AWS SQS Server-Side Encryption is not enabled

Description:

Amazon Simple Queue Service (SQS) is a fully managed message queuing service that enables you to decouple and scale microservices, distributed systems, and serverless applications. Server-Side Encryption (SSE) for Amazon SQS allows you to protect sensitive data in your queue and ensure that only authorized parties can access it.
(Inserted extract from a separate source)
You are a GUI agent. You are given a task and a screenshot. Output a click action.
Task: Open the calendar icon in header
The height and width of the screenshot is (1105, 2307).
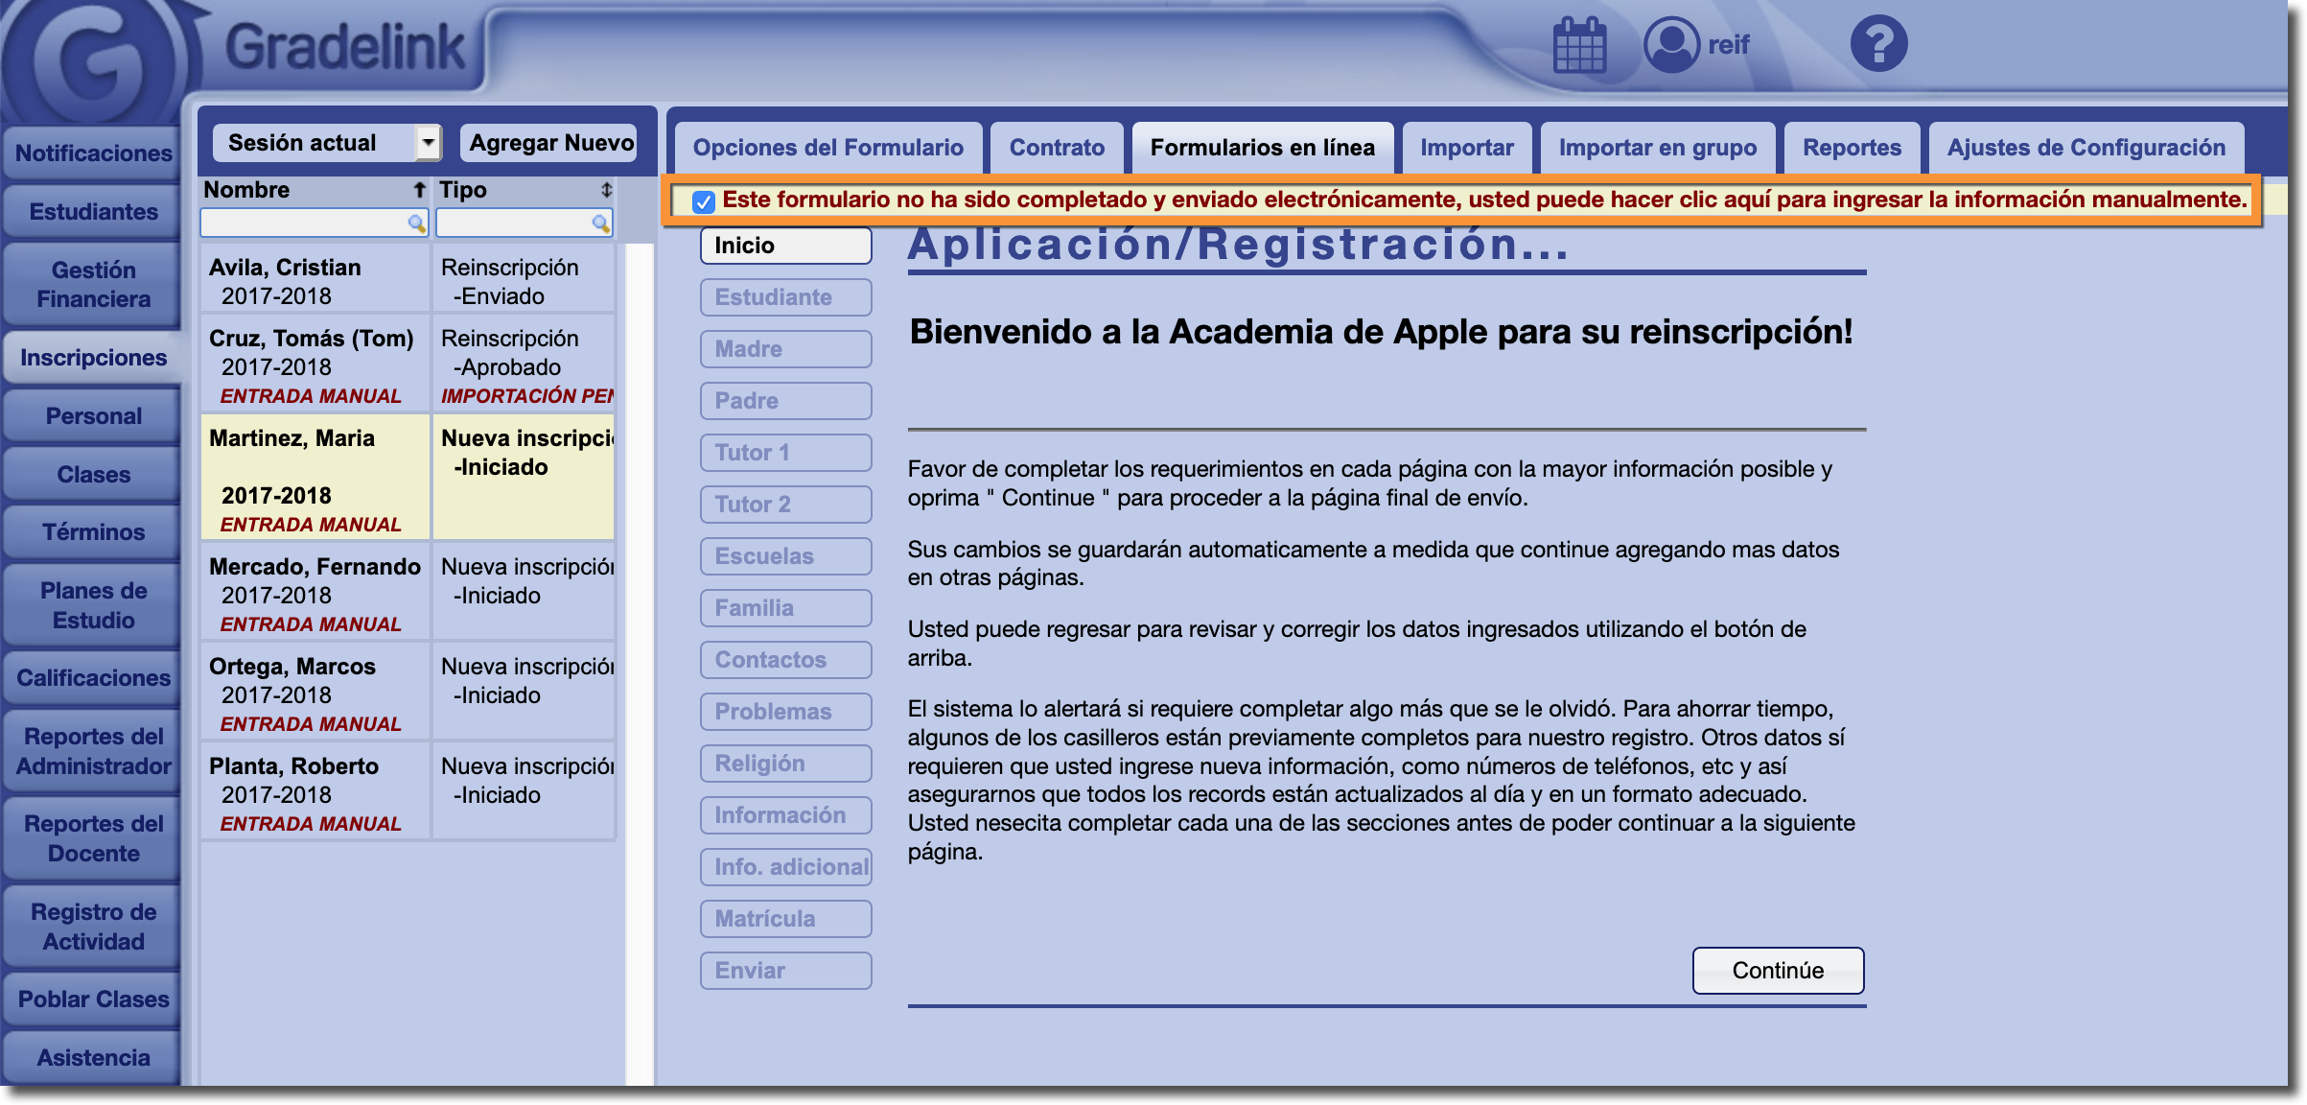tap(1579, 45)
If Server-Side Encryption (SSE) is not enabled for your SQS queues, your messages may be vulnerable to unauthorized access.


Remediation:

1. Enable Server-Side Encryption (SSE) for SQS:

AWS Management Console:
  • Navigate to the SQS service.
  • In the navigation pane, select the Queues.
  • Click on the name of the queue you want to modify.
  • In the Details section, under Server-side encryption, choose Edit.
  • For Server-side encryption, choose Enabled.
  • Save the changes.
AWS CLI:

You can use the following command to enable SSE on a queue:

aws sqs set-queue-attributes --queue-url <YOUR-QUEUE-URL> --attributes KmsMasterKeyId=<YOUR-KMS-KEY-ID>,KmsDataKeyReusePeriodSeconds=300

Replace <YOUR-QUEUE-URL> with the URL of your SQS queue, and <YOUR-KMS-KEY-ID> with your AWS KMS key ID.

Terraform:
resource "aws_sqs_queue" "example" {
  name                       = "example"
  # ... other configurations ...

  kms_master_key_id          = aws_kms_key.example.arn
  kms_data_key_reuse_period_seconds = 300
}

resource "aws_kms_key" "example" {
  description = "KMS key for SQS"
  # ... other configurations ...
}

Replace the placeholders and configurations as per your requirements.


Recommendation:

Ensure that Server-Side Encryption (SSE) is enabled for all your SQS queues, especially those that hold sensitive information. Using AWS KMS with SQS ensures that your data is protected at rest. Also, monitor your queues to ensure that encryption remains in place and is not inadvertently disabled.